Depois daquela noite o casamento deles não foi mais o mesmo e, depois de algumas semanas, chegou ao fim. Joel não conseguia conviver com uma mulher que era várias mulheres, e Maria Helena não conseguia conviver com um sujeito que ficava culpado achando que estava traindo a mulher com ela mesma. Se separaram amigavelmente. Joel ficou tristíssimo. Maria Helena ficou decepcionada. Com tantos homens no mundo com a fantasia de transar com duas mulheres, ela havia encontrado um que não gostava muito da idéia se as duas fossem a mesma mulher.
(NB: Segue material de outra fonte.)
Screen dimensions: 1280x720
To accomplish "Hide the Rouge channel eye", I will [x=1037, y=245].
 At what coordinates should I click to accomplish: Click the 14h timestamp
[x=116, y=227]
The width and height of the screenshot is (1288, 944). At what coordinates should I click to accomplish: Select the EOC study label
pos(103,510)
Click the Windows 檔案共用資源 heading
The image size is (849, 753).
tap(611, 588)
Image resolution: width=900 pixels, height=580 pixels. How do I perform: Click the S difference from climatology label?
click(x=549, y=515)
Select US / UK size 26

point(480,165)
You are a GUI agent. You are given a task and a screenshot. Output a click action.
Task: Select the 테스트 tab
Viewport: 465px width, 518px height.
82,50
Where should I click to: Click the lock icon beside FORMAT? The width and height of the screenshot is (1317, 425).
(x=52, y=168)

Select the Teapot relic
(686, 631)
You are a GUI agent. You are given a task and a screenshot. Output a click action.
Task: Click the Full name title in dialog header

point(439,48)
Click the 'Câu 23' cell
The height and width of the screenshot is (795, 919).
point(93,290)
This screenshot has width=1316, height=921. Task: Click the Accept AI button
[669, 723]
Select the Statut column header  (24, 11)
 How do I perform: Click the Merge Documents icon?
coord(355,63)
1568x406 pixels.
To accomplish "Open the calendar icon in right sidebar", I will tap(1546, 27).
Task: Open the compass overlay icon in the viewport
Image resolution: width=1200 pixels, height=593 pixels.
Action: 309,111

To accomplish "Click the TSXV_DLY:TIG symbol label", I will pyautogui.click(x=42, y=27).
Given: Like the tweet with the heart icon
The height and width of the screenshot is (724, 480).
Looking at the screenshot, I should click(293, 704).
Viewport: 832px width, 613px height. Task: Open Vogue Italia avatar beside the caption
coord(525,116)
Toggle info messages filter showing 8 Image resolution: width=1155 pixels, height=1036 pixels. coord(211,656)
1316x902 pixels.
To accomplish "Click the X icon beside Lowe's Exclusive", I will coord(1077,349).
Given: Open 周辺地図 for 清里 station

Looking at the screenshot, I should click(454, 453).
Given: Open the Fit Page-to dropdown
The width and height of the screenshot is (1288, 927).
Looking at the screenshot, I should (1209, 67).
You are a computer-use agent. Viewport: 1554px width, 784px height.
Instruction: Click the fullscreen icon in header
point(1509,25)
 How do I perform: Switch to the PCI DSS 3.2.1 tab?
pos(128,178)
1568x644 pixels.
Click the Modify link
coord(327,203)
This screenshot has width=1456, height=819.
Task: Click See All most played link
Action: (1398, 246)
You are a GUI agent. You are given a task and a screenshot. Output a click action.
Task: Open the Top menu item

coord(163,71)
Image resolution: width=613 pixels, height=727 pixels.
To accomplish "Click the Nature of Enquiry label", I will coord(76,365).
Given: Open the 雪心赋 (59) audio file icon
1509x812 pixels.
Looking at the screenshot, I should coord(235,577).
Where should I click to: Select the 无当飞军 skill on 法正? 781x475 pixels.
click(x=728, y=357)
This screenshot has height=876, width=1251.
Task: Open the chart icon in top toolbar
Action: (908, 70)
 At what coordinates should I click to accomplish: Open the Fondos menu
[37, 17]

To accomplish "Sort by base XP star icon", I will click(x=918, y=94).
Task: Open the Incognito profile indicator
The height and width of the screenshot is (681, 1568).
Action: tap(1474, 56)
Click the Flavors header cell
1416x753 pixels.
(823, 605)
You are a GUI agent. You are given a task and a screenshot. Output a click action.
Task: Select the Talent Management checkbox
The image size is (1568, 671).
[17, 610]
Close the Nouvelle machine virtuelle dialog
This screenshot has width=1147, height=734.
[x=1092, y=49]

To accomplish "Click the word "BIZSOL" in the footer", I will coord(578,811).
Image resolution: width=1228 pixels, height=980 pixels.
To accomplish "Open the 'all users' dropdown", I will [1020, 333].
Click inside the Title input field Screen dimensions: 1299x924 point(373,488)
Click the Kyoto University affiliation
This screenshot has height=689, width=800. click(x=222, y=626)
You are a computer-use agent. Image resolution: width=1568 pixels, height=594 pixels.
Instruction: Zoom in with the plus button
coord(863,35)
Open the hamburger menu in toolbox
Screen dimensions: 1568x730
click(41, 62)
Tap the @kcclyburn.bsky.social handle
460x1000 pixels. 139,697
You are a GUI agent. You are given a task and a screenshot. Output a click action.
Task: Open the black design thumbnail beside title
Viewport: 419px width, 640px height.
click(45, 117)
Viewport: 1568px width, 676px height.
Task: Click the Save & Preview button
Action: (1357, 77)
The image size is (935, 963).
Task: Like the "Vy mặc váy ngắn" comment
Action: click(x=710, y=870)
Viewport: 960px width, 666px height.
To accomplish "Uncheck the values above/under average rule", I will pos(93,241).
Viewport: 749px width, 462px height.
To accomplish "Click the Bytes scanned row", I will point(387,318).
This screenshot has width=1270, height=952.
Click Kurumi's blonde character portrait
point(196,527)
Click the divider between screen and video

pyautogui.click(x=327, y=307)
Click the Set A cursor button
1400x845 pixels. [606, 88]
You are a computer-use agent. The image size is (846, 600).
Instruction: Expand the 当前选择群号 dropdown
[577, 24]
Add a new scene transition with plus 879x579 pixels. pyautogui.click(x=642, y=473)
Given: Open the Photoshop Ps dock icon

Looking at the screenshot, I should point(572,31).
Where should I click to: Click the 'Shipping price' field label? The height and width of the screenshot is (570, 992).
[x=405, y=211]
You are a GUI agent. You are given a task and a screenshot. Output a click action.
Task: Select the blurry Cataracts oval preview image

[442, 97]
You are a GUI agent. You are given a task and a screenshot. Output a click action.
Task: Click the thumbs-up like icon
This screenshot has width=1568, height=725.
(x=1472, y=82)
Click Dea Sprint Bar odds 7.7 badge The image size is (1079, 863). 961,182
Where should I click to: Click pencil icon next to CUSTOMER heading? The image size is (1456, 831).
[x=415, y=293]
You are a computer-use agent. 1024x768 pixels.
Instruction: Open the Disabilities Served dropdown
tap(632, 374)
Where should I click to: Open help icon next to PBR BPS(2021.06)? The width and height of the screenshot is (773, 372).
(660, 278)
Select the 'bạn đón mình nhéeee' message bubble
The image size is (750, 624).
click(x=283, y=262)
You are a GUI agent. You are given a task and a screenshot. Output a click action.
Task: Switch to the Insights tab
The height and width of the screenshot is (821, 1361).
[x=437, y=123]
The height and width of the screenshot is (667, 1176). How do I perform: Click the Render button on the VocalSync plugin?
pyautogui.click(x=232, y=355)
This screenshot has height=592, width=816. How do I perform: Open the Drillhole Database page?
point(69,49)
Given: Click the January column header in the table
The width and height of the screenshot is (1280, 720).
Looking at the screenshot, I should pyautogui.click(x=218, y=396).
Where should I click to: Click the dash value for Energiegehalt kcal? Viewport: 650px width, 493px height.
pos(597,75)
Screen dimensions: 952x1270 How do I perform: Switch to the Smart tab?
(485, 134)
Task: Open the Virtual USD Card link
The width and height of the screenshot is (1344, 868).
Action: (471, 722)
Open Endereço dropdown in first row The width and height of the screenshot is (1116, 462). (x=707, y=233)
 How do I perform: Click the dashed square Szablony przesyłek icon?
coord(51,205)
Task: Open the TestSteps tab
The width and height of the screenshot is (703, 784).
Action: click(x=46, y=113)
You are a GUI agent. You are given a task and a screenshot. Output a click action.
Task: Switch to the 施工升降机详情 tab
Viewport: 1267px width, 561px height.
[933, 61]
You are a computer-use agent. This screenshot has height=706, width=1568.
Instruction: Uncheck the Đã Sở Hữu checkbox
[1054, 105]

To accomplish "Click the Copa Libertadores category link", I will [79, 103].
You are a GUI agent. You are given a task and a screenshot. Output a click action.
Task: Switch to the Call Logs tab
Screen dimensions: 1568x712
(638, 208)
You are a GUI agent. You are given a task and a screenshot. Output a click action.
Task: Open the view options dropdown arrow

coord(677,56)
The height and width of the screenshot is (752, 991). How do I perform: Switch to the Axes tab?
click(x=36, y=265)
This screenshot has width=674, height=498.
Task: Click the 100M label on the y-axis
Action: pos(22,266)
Meses depois, sozinho em seu apartamento, Joel não conseguia entender. Ele havia se apaixonado por um dos clones e se sentia, ao mesmo tempo, culpado e precisando de tratamento psiquiátrico. Mas ele tinha quase certeza de que, em alguns momentos, o clone era mais carinhoso. Quase certeza.

Dias antes, Maria Helena enxugava o cabelo em seu quarto, quando Maria Helena entrou. Na verdade, a que enxugava os cabelos era Maria Helena, e a outra era Maria Cristina, sua irmã gêmea. Elas não conseguiam entender o que havia dado errado! A parte mais difícil, convencer Joel de que aquilo era um super poder, elas haviam conseguido. Mas na parte mais fácil, de poder transar com duas mulheres – A MESMA – ele não havia aceitado. Elas não conseguiam entender. Elas eram muito ciumentas e não conseguiam ter relacionamentos sem que a outra se apaixonasse pelo namorado da uma. Então decidiram inventar a estória do poder, para poder dividir o marido. Elas eram idênticas em tudo: aparência, gostos, roupas, cheiro, modo de andar e falar. Tudo. Mas elas encontraram, na opinião delas, o único homem do mundo que não gostou da idéia de ter, legalmente e com consentimento, várias mulheres, mesmo que elas fossem a mesma.

E Joel tinha certeza quase absoluta de que um clone havia feito cafuné nele durante a transa. Maria Helena nunca fazia cafuné. E enquanto Maria Helena pensava no que podia ter dado errado, Maria Cristina estava pensativa, passando a mão pelos próprios cabelos, com o olhar perdido.